Permutations of the first $n$ positive integers with no fixed points among the first $k$ integers

permutations

Is there a formula, direct or recursive, for the number of permutations $\sigma$ of $\{1,2,\cdots,n\}$ for which $\sigma(j) \neq j$ for $1 \le j \le k$ ? [For $j>k$ the permutation may or may not fix $j.$] I would also be interested in any kind of inductive procedure which would compute these values.

Note this is not the same as the "recontres numbers" $D_{n,k}$ which are counts of the number of permutations of $S_n$ having exactly $k$ fixed points. The difference is that I want the first $k$ places not to be fixed, and the remaining $n-k$ can be fixed or not.

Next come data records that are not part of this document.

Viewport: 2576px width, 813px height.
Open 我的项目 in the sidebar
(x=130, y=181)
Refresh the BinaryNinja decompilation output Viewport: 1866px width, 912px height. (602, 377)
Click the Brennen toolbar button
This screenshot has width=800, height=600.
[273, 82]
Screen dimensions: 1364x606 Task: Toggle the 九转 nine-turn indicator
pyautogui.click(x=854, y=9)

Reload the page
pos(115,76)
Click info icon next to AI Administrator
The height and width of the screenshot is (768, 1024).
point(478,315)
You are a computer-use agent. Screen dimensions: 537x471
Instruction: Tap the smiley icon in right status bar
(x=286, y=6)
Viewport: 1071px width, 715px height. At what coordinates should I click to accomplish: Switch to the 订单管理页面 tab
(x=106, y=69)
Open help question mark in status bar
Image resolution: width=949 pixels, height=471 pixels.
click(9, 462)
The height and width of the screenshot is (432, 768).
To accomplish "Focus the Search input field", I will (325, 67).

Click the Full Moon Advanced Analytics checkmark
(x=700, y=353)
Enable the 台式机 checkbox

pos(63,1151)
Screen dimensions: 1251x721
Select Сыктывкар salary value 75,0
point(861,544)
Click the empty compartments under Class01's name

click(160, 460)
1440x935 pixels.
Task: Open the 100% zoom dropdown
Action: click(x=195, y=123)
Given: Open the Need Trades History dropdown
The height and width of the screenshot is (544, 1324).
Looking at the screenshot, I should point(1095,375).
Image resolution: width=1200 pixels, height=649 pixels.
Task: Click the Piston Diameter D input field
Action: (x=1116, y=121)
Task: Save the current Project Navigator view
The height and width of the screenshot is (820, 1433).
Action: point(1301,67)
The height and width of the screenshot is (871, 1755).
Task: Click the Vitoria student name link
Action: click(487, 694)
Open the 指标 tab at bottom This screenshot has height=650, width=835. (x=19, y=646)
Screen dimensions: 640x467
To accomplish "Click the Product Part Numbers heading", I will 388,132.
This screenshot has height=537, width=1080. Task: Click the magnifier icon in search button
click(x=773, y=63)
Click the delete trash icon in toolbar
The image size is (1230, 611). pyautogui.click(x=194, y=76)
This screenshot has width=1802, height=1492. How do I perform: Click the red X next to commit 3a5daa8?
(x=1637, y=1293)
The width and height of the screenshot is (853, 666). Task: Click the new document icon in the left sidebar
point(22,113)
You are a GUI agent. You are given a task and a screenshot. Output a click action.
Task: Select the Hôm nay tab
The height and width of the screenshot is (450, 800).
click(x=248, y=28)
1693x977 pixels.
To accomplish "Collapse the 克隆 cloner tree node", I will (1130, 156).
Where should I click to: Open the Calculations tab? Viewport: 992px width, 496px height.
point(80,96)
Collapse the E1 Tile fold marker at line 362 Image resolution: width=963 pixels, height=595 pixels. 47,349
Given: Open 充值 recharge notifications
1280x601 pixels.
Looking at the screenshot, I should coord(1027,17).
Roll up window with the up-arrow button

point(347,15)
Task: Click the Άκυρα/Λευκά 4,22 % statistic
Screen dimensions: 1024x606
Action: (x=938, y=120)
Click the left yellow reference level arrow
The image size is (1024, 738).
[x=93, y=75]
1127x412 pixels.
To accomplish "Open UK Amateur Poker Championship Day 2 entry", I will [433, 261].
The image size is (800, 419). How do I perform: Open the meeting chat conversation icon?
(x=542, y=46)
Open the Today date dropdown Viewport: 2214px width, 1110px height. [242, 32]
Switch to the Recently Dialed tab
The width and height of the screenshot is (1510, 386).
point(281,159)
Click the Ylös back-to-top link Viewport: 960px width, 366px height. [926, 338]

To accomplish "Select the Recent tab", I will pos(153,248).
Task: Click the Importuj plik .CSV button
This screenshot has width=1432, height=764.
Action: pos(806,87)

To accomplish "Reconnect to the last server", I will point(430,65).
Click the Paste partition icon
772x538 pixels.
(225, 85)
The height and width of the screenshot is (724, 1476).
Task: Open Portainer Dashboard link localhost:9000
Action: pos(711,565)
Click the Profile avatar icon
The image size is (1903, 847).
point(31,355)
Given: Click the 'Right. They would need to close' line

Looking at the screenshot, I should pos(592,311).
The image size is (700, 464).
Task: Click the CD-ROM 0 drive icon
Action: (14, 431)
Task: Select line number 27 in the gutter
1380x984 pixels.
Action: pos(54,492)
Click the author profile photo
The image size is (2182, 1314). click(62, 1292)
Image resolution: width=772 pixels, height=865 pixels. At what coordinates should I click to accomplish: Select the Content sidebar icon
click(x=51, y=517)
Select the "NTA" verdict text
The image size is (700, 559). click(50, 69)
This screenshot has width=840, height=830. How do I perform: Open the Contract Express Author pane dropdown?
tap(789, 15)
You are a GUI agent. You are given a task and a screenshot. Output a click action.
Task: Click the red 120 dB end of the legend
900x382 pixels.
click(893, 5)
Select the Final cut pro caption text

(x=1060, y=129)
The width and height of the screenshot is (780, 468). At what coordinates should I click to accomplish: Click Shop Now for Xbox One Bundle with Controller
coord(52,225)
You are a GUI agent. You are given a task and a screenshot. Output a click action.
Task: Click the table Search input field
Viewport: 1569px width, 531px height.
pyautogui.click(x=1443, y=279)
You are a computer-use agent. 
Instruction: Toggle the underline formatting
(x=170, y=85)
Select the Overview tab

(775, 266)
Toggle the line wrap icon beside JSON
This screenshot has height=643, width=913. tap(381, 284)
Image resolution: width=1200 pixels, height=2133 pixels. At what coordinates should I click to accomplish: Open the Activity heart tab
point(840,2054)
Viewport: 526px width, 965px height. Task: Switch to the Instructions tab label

I'd also be interested if these counts had a name used to describe them, and any link to where they are discussed. Thank you.

Best Answer

We can simply count the number of permutations which fix even one of the first $k$ components and subtract them from the total number $n!$ of the permutations of $\{1,2,\ldots,n\}$

The number of permutations which fix all the first $j$ components is given by $m_j=(n-j)!$ for $0\le j\le k$

Now, we use PIE to compute the number of permutations which fix even one of the first $k$ components. The count is given by,

$$k(n-1)!-\binom k2(n-2)!+\binom k3(n-3)!-\ldots=\sum_{r=1}^k(-1)^{r+1}\binom kr(n-r)!$$

So, the number of permutations of $\{1,2,\ldots,n\}$ which fix not even one of the first $k$ components is given by subtracting this count from $n!$, ie, the desired count is,

$$\sum_{r=0}^k (-1)^r\binom kr(n-r)!\tag 1$$

which, according to W|A can be written as $n!_1F_1(-k;-n;-1)$ where $_1F_1(a;b;x)$ denotes the Kummer confluent hypergeometric function.